**Available data:**
====
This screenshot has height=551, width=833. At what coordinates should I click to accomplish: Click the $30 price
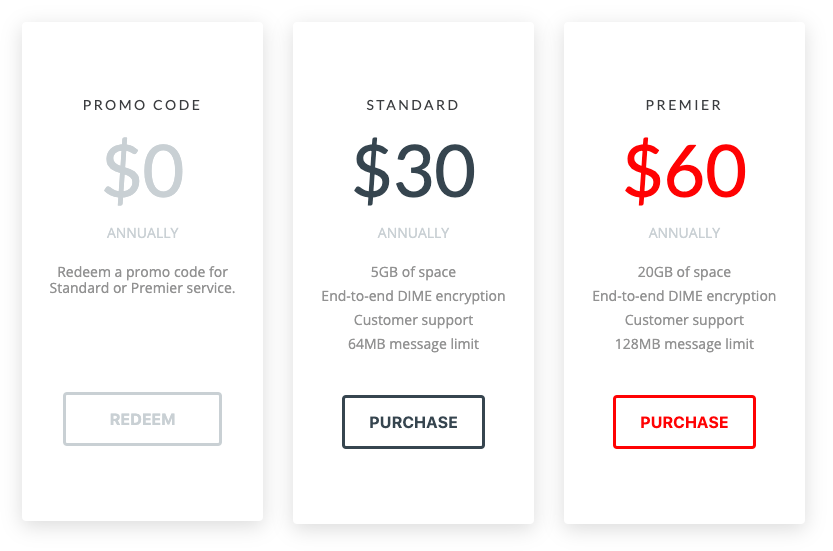414,171
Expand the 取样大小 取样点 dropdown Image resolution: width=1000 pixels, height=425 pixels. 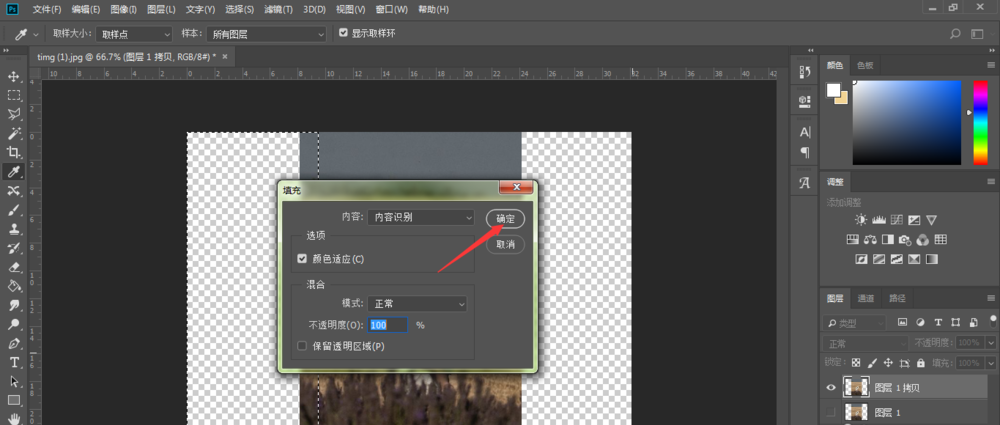click(134, 34)
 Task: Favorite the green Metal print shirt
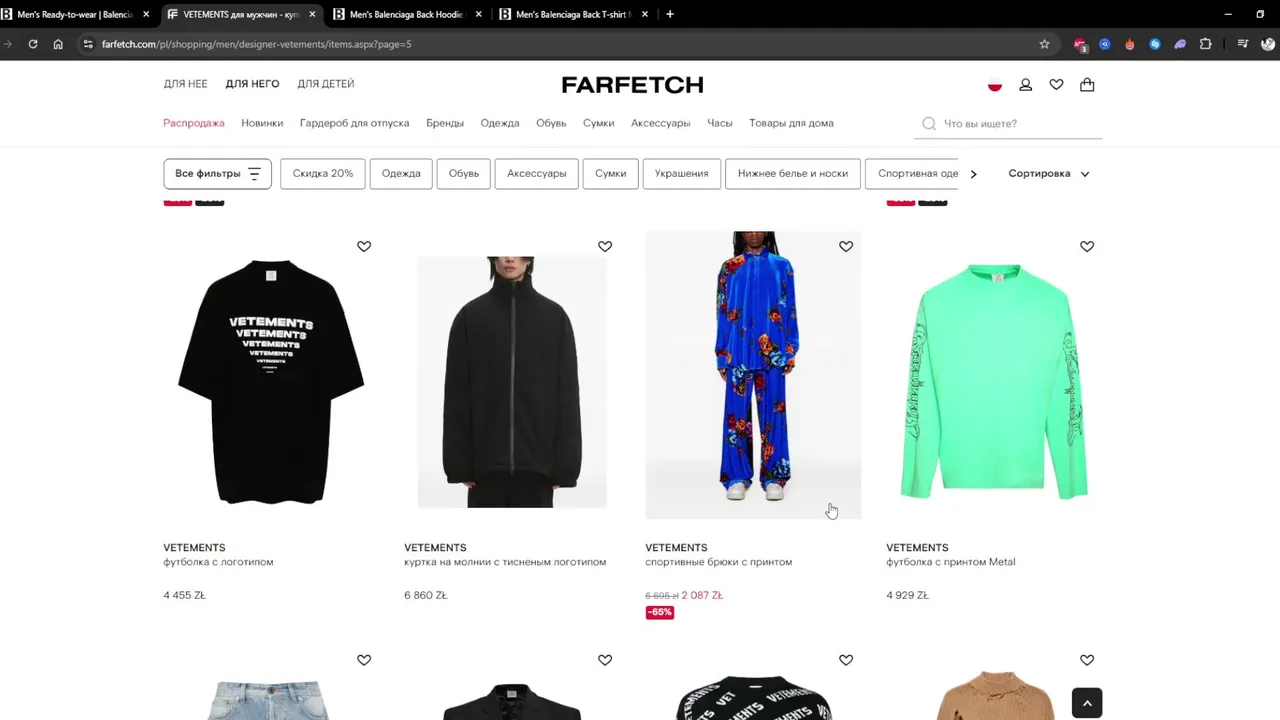point(1087,246)
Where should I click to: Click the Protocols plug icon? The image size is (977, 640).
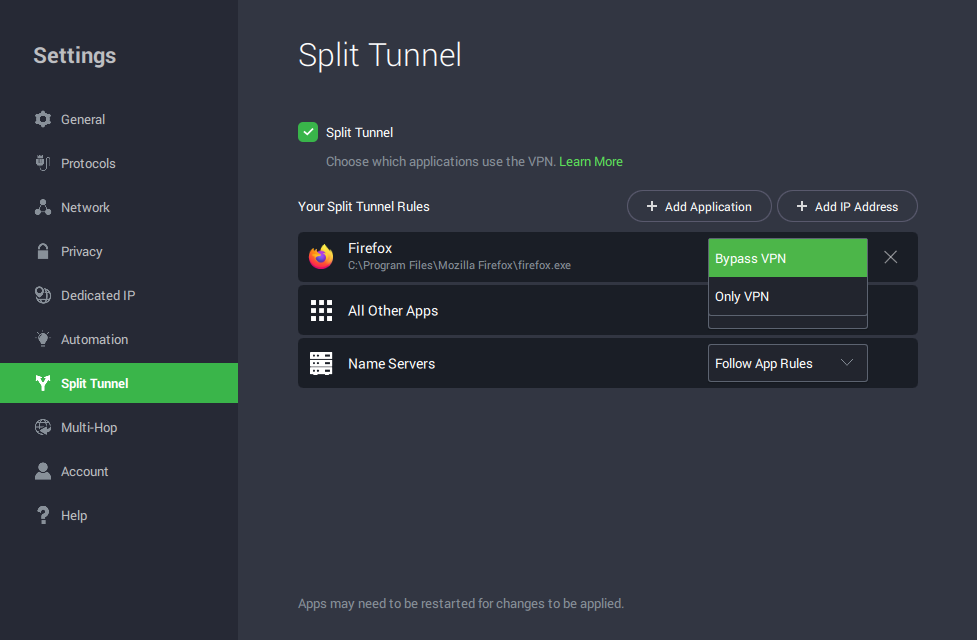point(43,163)
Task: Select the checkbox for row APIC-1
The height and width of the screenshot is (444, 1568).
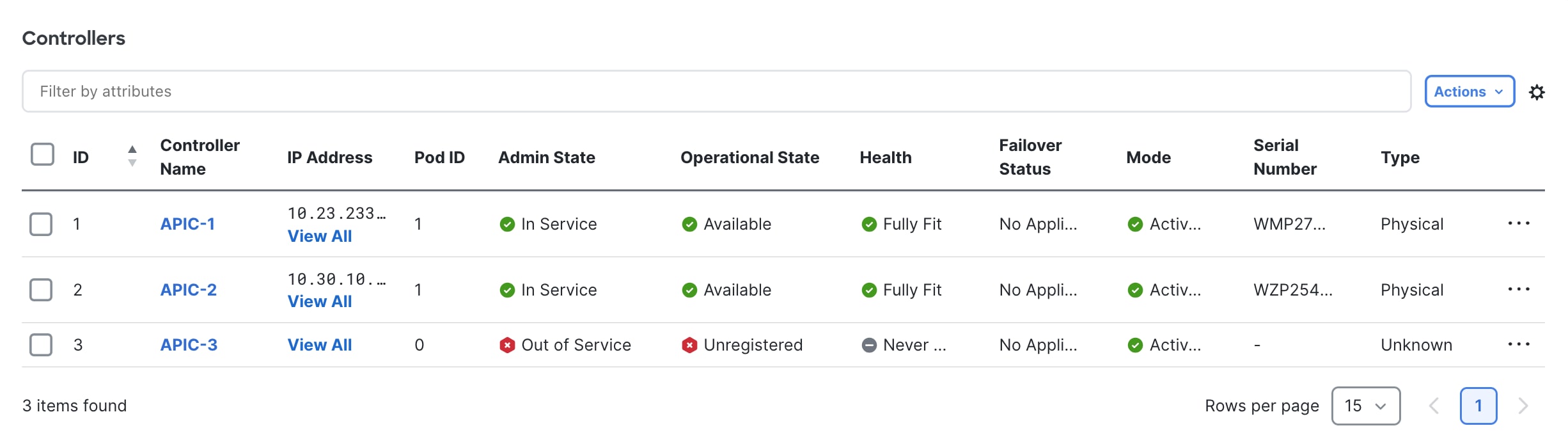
====
From the line containing "Task: Favorite the green Metal print shirt" down to the last line of the data, print every line exactly and nothing else. Pictures stay out of the copy.

 Task: Favorite the green Metal print shirt
point(1087,246)
Where should I click to: Click the Protocols plug icon? The image size is (977, 640).
point(43,163)
Task: Select the checkbox for row APIC-1
The height and width of the screenshot is (444, 1568).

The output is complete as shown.